En nuestro sistema político, como en otros tantos, la Jefatura del Estado no tiene funciones ejecutivas -ni es ni forma parte del Gobierno-, sino estrictamente de representación simbólica de la unidad del Estado y de la neutralidad política, las funciones vagas de árbitro y moderador, el mando supremo de las fuerzas armadas (que están a las órdenes del Gobierno), la representación máxima en las relaciones internacionales, y, siempre, la obligación inexcusable de sancionar las leyes (firmarlas para que se publiquen en el BOE). Ese es el papel de la Corona, según la Constitución.

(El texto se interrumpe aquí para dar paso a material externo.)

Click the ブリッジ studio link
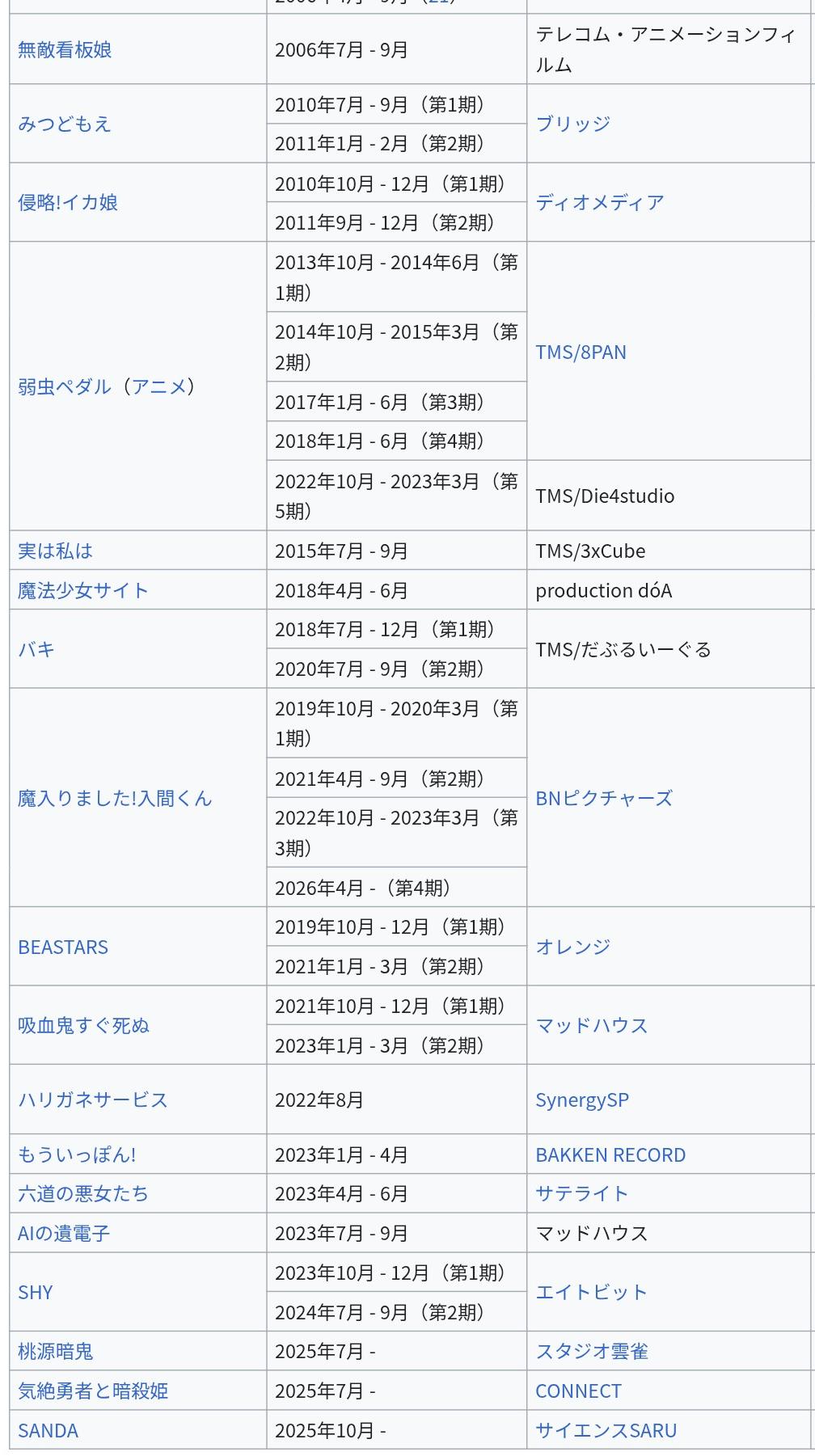The image size is (815, 1456). coord(572,124)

Ese papel simbólico choca con la nada simbólica inviolabilidad de la persona del Rey, que no está sujeto a responsabilidad, y el aún menos simbólico secretismo sobre su patrimonio y sobre sus negocios (si es que los tiene, que no es público). Y ese papel de árbitro (de neutralidad, de imparcialidad, de justicia equidistante) chirría cuando parece que pudiera haber trato de favor con su hija en el asunto de Nóos evitando que sea citada ni siquiera para declarar -menos aún como imputada-, o cuando la Reina consorte hace públicas alegremente sus opiniones político/morales -nada neutrales-. Y en cuanto a la representación internacional, casi mejor ni entrar en ello después de aquella cacería mezclada al parecer con otros asuntos personales muy privados.

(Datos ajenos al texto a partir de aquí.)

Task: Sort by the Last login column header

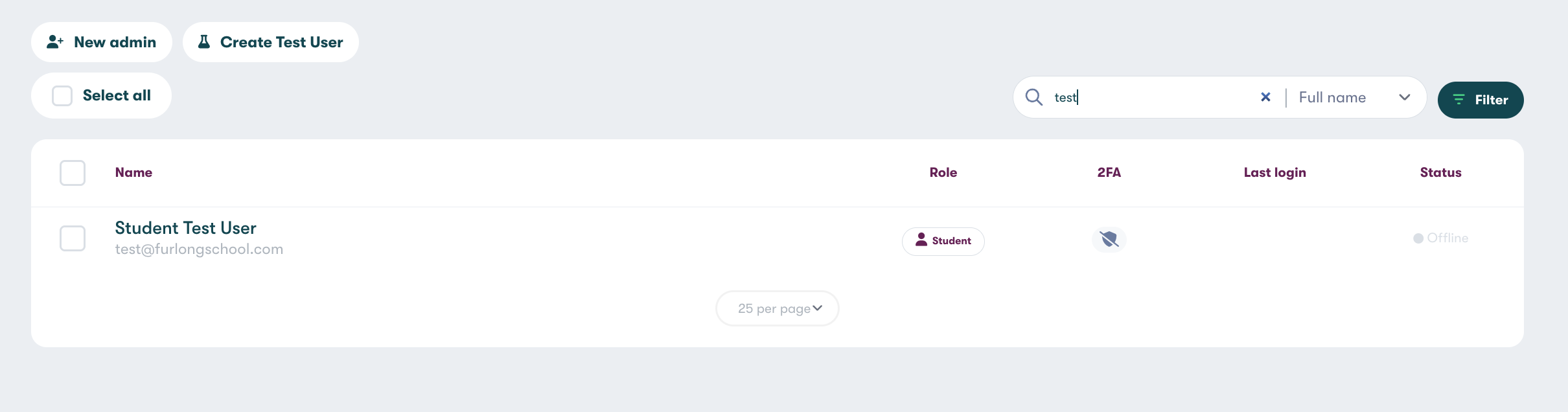Action: (1274, 172)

Un Presidente de República podría tener exactamente el mismo papel que el Rey como Jefe del Estado y exactamente los mismos problemas. La diferencia, claro, es que en una situación similar a la que actualmente está el Rey no estaríamos hablando si conviene que abdique en su heredero o no (como la Reina de Holanda acaba de hacer, aunque no por problemas), ni estaríamos pendientes de su decisión personal. Simplemente esperaríamos a las siguientes elecciones para elegir a otro y la decisión sería nuestra, de la mayoría de los ciudadanos.